Being used to large, high power PSUs, I found the Seasonic M12II 500W to be fairly small -- a quick measurement indicated that the M12II is really 2cm longer than the standard 14cm to allow room for the modular connectors, but really -- it's hard to find a real quality power supply at those dimensions nowadays anyway.
Flipping the power supply around both on the X-axis and Y-axis reveals the bottom mounted 120mm fan and the modular cable connectors at the back. The 120mm fan (Which we'll have a closer look later, when we crack open the Seasonic M12II 500W) resides behind an eight ring fan grille, again well designed to minimize air resistance. Four screws on each side of the M12II secure the power supply case together; where one side has a warranty seal on -- so you can't open the power supply without voiding the warranty.

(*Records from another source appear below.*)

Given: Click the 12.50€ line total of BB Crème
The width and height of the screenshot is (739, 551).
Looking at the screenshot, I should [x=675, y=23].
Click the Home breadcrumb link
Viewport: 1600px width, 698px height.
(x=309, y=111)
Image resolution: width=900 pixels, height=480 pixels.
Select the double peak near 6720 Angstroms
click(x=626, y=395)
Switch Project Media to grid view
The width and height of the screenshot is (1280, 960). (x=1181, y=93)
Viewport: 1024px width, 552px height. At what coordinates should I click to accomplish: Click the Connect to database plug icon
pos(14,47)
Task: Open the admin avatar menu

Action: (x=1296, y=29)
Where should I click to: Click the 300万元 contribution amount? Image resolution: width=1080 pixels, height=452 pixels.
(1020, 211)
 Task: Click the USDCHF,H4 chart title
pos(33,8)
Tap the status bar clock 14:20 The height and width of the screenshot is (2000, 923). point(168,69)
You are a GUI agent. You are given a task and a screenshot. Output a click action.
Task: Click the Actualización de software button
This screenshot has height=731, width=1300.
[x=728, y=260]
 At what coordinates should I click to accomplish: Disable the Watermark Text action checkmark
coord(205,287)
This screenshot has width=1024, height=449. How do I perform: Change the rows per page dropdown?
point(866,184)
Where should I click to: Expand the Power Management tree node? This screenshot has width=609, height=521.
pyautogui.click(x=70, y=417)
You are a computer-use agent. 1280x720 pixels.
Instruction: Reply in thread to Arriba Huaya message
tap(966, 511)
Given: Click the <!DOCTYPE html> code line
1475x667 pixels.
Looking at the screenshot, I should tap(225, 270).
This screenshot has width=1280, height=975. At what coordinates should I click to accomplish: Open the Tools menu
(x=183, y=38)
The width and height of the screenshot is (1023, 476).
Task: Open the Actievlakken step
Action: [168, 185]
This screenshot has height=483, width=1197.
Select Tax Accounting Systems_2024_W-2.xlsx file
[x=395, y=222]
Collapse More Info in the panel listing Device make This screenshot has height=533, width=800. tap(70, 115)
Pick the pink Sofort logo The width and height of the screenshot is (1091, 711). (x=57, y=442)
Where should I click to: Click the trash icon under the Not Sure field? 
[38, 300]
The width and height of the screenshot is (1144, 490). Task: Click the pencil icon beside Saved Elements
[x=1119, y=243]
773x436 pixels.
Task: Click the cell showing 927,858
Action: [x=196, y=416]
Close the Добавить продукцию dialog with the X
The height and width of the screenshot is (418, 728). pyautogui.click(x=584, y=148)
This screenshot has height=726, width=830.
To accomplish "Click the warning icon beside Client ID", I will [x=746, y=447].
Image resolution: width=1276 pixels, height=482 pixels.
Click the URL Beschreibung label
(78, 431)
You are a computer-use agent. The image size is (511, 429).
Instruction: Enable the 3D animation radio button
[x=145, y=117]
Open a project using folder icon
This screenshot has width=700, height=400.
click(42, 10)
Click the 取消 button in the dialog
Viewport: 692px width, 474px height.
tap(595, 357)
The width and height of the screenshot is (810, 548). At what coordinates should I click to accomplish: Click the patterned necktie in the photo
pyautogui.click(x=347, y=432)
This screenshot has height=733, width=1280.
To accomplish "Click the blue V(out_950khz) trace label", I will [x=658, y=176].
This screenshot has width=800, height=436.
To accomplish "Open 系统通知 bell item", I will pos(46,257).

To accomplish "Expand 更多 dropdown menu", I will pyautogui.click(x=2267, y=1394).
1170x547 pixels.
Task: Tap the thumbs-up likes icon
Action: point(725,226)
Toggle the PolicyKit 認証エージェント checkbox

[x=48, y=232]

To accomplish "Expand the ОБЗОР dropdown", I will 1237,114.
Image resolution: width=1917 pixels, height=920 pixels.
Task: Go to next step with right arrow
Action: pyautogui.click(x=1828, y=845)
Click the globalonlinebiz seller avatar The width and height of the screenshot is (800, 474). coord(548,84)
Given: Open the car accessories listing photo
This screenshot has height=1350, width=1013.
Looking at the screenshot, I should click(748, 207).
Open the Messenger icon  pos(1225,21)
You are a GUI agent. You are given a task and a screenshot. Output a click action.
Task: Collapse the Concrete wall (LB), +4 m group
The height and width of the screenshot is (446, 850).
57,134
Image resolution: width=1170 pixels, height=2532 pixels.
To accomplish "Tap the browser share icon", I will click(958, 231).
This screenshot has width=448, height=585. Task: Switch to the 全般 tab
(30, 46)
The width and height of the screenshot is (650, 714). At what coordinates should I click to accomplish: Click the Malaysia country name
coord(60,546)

The only non-modular cables are the ATX 24-pin, ATX 4-pin, and EPS 8-pin connectors. The rest are all removable; there are two PCI Express and six Molex/SATA output connectors at the back of the power supply. The included cables generally provide an excellent amount of connectors -- tons of SATA, tons of Molex, and one of the PCI Express power connectors are the 8-pin ones -- for one 8-pin and one 6-pin PCIe power connector in total.
One of the biggest improvements made to the M12II is the removal of the rear 60mm fan. The original M12's 60mm fan is designed to activate at a higher voltage than the main 120mm fan, as they are connected to the same header internally -- otherwise both will turn on at the same time. This is made possible if the M12II is more efficient and generates more heat, but from what I can see the 120mm fan spins and higher RPMs quicker than the original M12 at the same time. After all, air can only enter from the bottom of the power supply and exit out the honeycomb mesh at the back -- no other vents are implemented.
The voltage specification label on the side of the Seasonic M12II. I found this a bit interesting because it is rated lower than the Seasonic M12 -- the Seasonic M12 500W allows a maximum of 24A on the +3.3V rail, and 30A on the +5V rail for a combined total of 170W maximum output. The Seasonic M12II had the 5V rail reduced to 24A, for a combined output of 130W on the +3.3V and +5V rails. For the 12V rail, the original M12 has four virtual rails for a combined output of up to 38A (456W); however the Seasonic M12II dropped it to two virtual +12V rails that can be fully utilized at 17A+18A for up to 420W output. The combined for all voltage rails are 500W, making the Seasonic M12II 500W a... 500W power supply. Anyways, either way these are decent numbers for a 500W power supply, and from an engineering standpoint this reconfiguration of rails would probably make power delivery a bit more efficient than before. I can't imagine anyone pulling 456W on the +12V rail out of a 500W power supply anyway.
As previously mentioned, the following detachable cables are included:
- 2x SATA power cables, 3 devices each (6 total)
- 3x Molex power cables, variable devices each (8 total)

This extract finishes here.